- Alternative names: Famous Pagefield

General information
- Status: Converted to residential
- Type: Public house (former)
- Architectural style: Free Renaissance
- Location: 168 Gidlow Lane, Wigan, Greater Manchester, England
- Coordinates: 53°33′09″N 2°38′37″W﻿ / ﻿53.5525°N 2.6436°W
- Year built: 1902; 124 years ago
- Closed: 2015 (as a pub)
- Client: Magee Marshall & Co

Design and construction
- Architects: Heaton, Ralph and Heaton

Listed Building – Grade II
- Official name: The Pagefield Hotel
- Designated: 8 December 1999
- Reference no.: 1384467

= Pagefield Hotel =

Former pub in Wigan, Greater Manchester, England

The Pagefield Hotel (also known as the Famous Pagefield) is a Grade II listed former public house on Gidlow Lane in Wigan, Greater Manchester, England. Built in 1902 for the Bolton brewery Magee Marshall & Co and designed by Heaton, Ralph and Heaton, it is noted for its interior, which the Campaign for Real Ale (CAMRA) rates as of "special national historic importance". After closing in 2015, the building and its former bowling green have been the subject of successive residential redevelopment proposals, including a scheme approved in 2018 and a further application submitted in 2024 for new housing on the site.

==History==
The building was constructed in 1902, according to its official listing, a date shown in the stair‑window glazing. It was designed and built by the architects Heaton, Ralph and Heaton for the Bolton brewery Magee Marshall & Co. The 1908 and 1929 Ordnance Survey maps mark the building as the Pagefield Hotel.

According to the Campaign for Real Ale (CAMRA), the name Famous Pagefield derives from a visit by Queen Elizabeth, who is said to have opened the public house while in Wigan, although no other sources confirm the claim. Queen Elizabeth visited the town on several occasions in 1938, 1940, 1945 and 1959, but none of these visits is linked in contemporary records to the building.

On 8 December 1999, the Pagefield Hotel was designated a Grade II listed building. The interior is recognised by CAMRA with a one‑star rating, indicating its status as of "special national historic importance".

The pub closed in early 2015. The local news website Wigan Today later reported an initial application proposed converting the ground floor into a retail or restaurant unit with eight apartments above, but no matching record appears on Wigan Council's planning website. A further planning application and accompanying listed building consent was submitted to the council in August 2016 seeking to convert the Pagefield Hotel into ten apartments, with nine two‑storey houses on the former bowling green, a three‑storey block of 12 further apartments, and on‑site parking for 56 cars with cycle provision. Permission was granted in March 2018. In 2024 the developer submitted a new application for the former bowling green site, proposing the construction of 19 mews houses in three separate blocks. As of August 2026 there has been no further update.

==Architecture==
The building is constructed of red brick with stone detailing and a slate roof. It has an L‑shaped layout, with the main section set on the corner and a wing extending to the left.

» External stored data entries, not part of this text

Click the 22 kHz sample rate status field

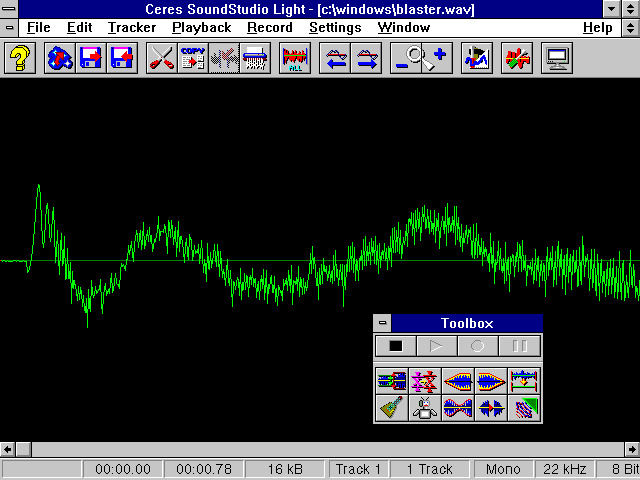click(565, 469)

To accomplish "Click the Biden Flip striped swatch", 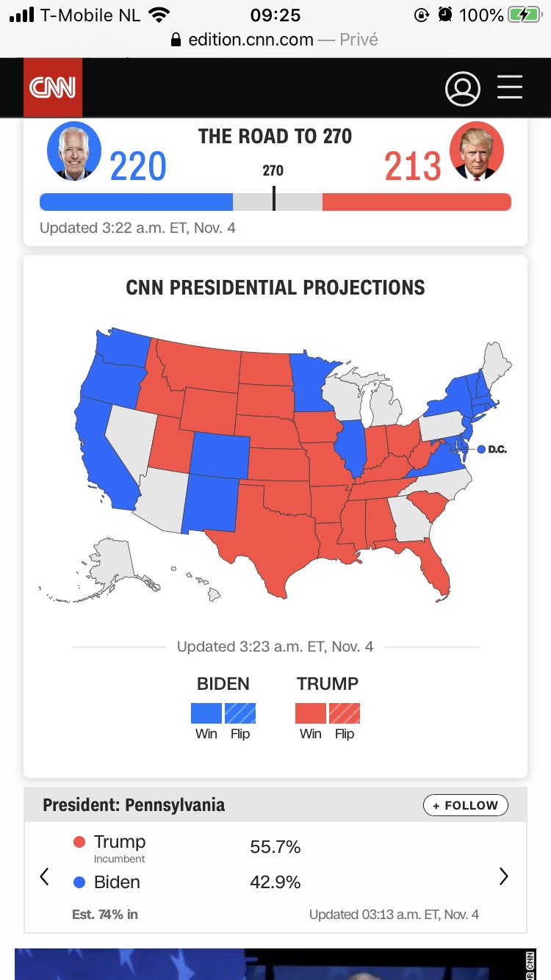I will [x=240, y=713].
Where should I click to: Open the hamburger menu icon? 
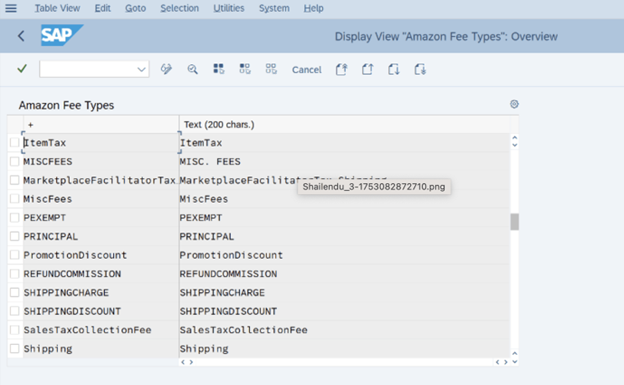pos(11,8)
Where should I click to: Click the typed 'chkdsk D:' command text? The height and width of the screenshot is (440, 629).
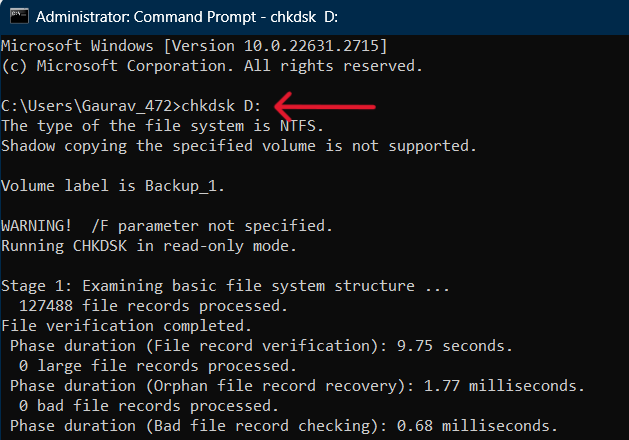219,106
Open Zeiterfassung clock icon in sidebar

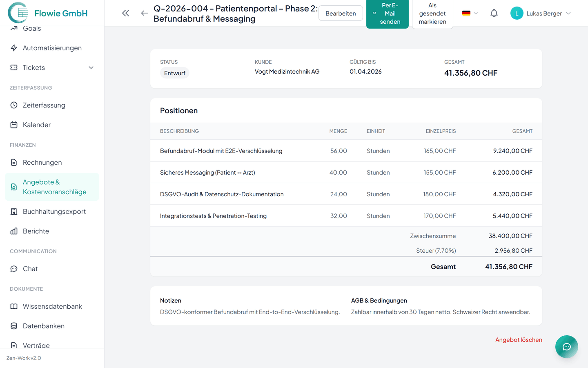coord(14,105)
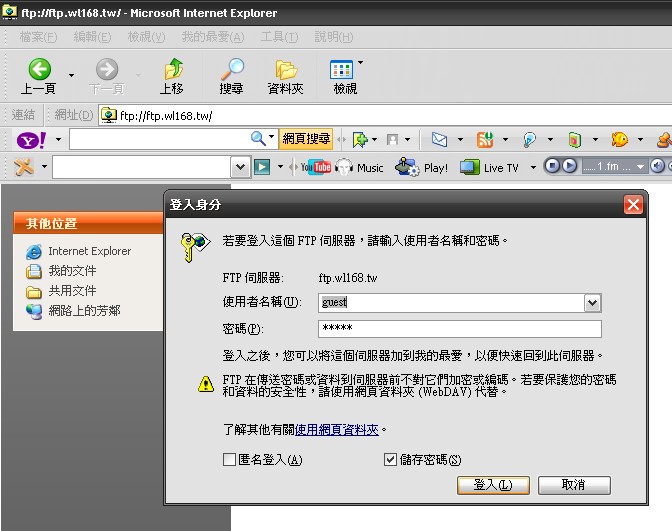Open the 檔案(F) menu
672x531 pixels.
click(x=38, y=37)
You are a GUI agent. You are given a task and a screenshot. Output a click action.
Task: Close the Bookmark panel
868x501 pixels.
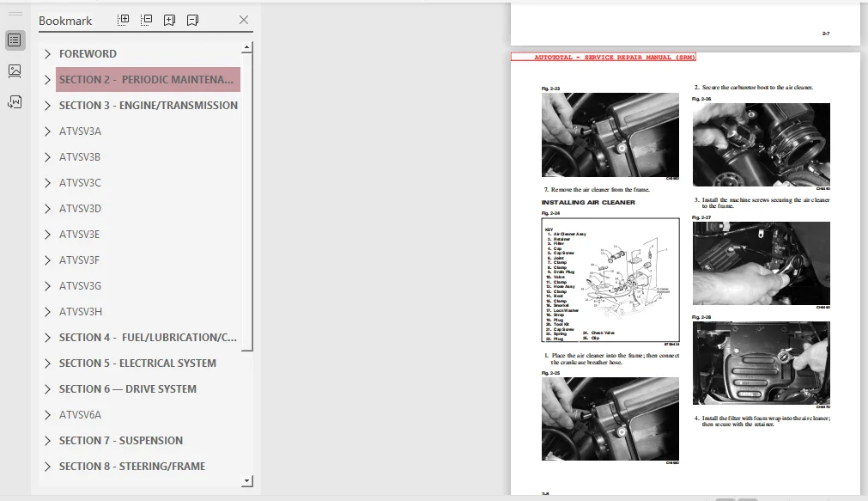(244, 20)
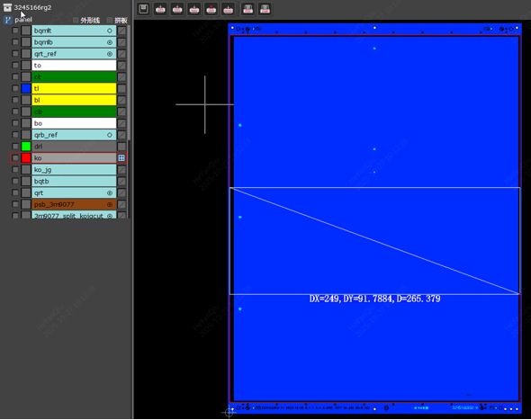This screenshot has height=420, width=531.
Task: Click the job icon next to 3245166rg2
Action: click(7, 7)
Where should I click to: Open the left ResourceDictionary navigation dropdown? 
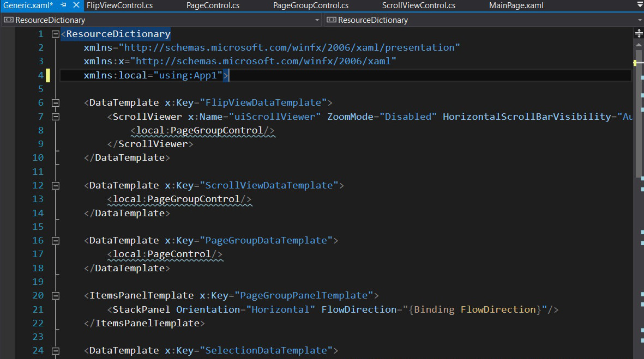point(317,20)
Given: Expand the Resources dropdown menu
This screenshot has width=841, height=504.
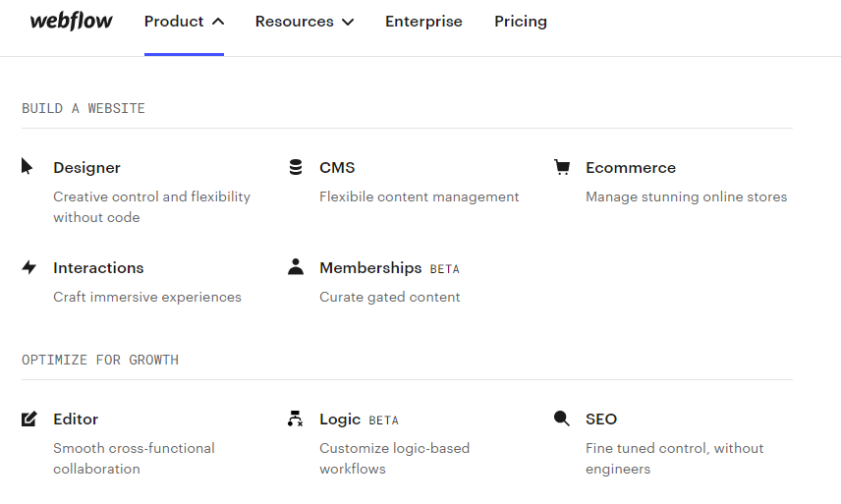Looking at the screenshot, I should [x=295, y=22].
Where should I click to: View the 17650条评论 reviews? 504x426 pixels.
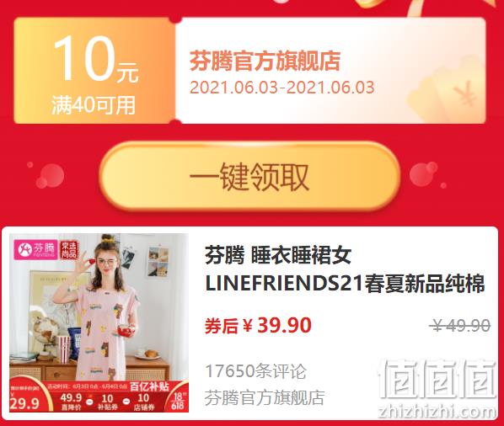click(255, 370)
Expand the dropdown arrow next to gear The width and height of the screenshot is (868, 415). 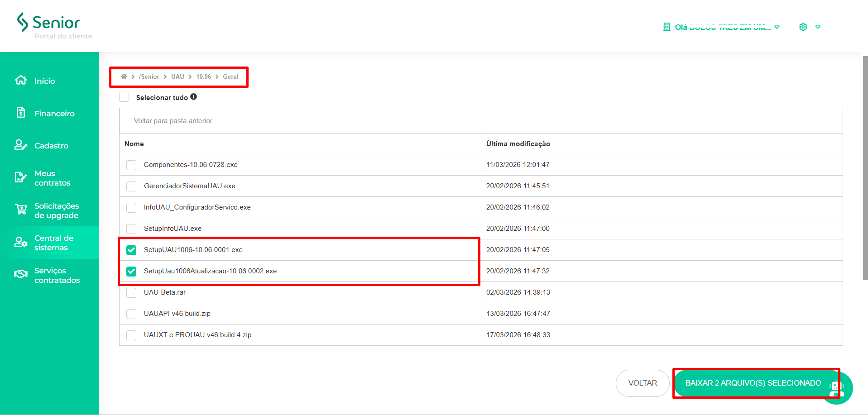[818, 27]
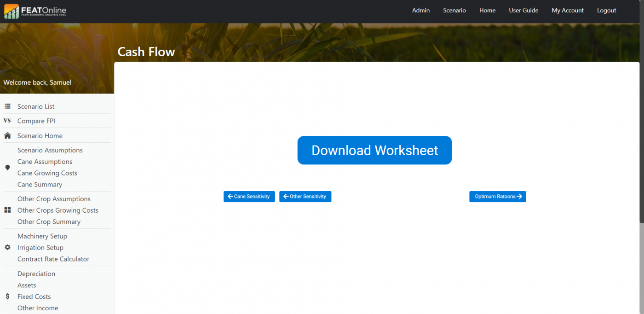Go to User Guide
Screen dimensions: 644x314
click(523, 11)
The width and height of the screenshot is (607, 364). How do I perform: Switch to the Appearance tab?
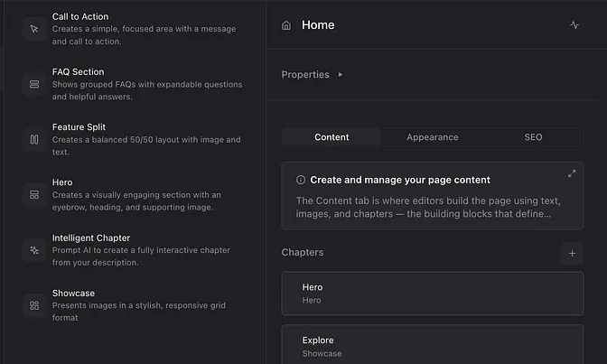[x=432, y=137]
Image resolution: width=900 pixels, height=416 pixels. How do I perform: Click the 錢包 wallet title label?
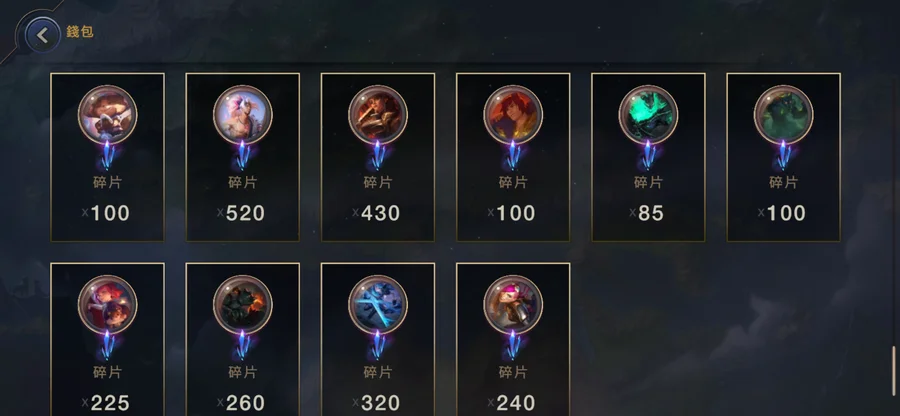tap(80, 32)
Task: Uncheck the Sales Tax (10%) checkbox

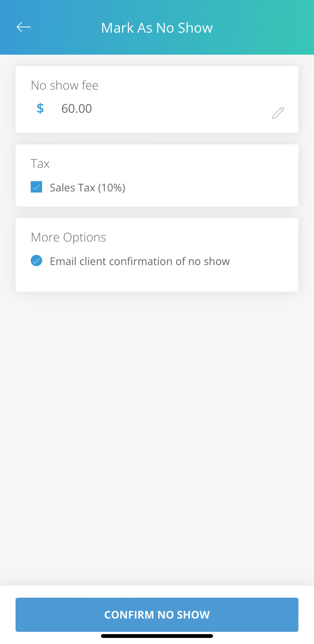Action: tap(36, 187)

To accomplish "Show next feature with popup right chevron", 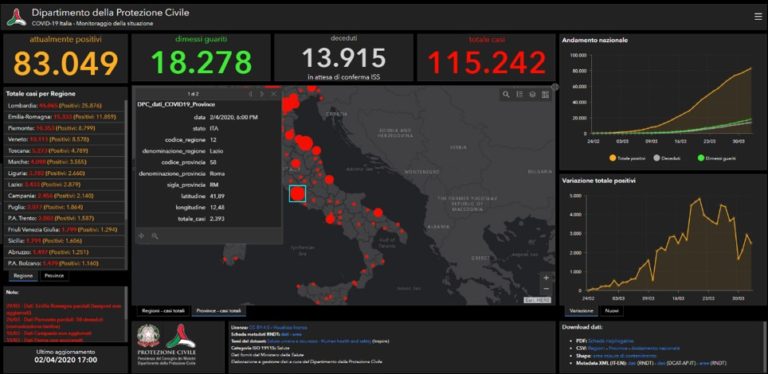I will tap(262, 94).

The design follows a Free Renaissance style. The structure has three storeys and five bays. At the corner are two five‑sided turrets that project from the first floor and are topped with domed roofs. The first, third and fifth bays have gabled tops, with short balustrades linking them above the slightly recessed second and fourth bays.

The ground floor includes a tall central entrance with side windows, set within a decorative surround and topped by a shaped pediment carrying the inscription "MAGEE MARSHALL & CO / PAGEFIELD / HOTEL". Other openings include a group of arched windows and larger multi‑paned windows. The upper floors mainly feature similar multi‑light windows, with shallow oriel windows on the top floor of the end bays. The second bay has a round window on each upper floor. Some of the upper panes contain Art Nouveau stained glass. Stone panels below the first‑floor windows of the outer bays display the initials "M. M. & CO LTD". The right‑hand side facing Gidlow Lane has two bays, including a two‑storey bay window and a doorway with a small Ionic porch and balustraded parapet. The left side and rear wing are simpler in design and include an additional entrance.